The evidence on record speaks that in the year 2014, the appellants institute had no recognition from UGC. It appears from public notice dated 16.06.2015 that the programmes offered by KSOU, Mysore has not been recognized by UGC beyond 2012-13. It is evident that at the relevant year of admission of respondent, precisely on 08.12.2014 the appellant institute was not recognized by UGC. Therefore, the appellant institute had no occasion to issue brochure mentioning the institute is recognized by UGC. This conduct on the part of appellant institute not only indicates deficiency or negligence on the part of them but also speaks about unfair trade practice adopted by them to dupe the students.
The evidence on record speaks that the respondents have paid a total amount of Rs.1,88,400/- on diverse dates to pursue the course of respondent No. 2. The respondent No. 2 was enrolled for three-year degree course in B.Sc(Interior Designing and Architecture) but on 16.07.2016 from the Principal of the Institute (appellant No. 1) he came to know that the appellant institute will not be able to provide the B.Sc. Degree Certificate and rather insisted respondent No. 2 to get himself admitted in two years advanced Diploma Course in Interior Designing and Architecture. As a result, like respondent No. 2 future of many students has been spoiled.
The appellant tried to absolve their responsibility simply on the ground that it had approval letter from KSOU to run the study centre. Inviting our attention to the letter given by the Planning and Development Officer, KSOU dated 28.11.2013 addressed to GIFT Institute/appellant where it has been mentioned that the appellant may run the study centre with collaboration of Pan India Education, Kolkata. The other letter dated 30.04.2014 given be Dean(study centres), of KSOU addressed to Pan India Education also indicates that the appellant institute has been approved the courses excepting Engineering related programmes. We failed to understand as to how the KSOU has given those letters when they had no authority to do the same.
In any case, the respondent hired the services of appellant and not directly from KSOU. In other words, the relation between the parties as consumer-service provider exists. As the respondent Nos. 1 and 2 /complainants have no direct relation with KSOU and the respondent hired the services of appellant institute simply on the basis of their brochure and promise of quality education, it is the appellant institute to be held responsible for such misery of the respondent.
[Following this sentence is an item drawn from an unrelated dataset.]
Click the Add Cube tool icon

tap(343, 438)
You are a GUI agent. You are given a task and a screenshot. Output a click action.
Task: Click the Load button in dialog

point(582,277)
The Ld. District Forum has rightly observed that the rights and contentions of the appellants, if any, against the respondent No. 3 (KSOU) may be availed of by taking separate action but in any case the Opposite Party Nos. 1 and 2/appellants cannot absolve their responsibility to compensate the respondent Nos. 1 and 2/complainant.
Therefore, after giving due consideration to the submission advanced by the Ld. Advocates appearing for the parties, it appears to us that the Ld. District Forum was quite justified in passing the order impugned directing the OP/appellant to refund Rs.1,88,400/- along with interest @ 7% p.a. from the date of filing of the case till realisation along with litigation cost of Rs.2,000/- to the respondent Nos. 1 and 2/complainants within 30 days from date.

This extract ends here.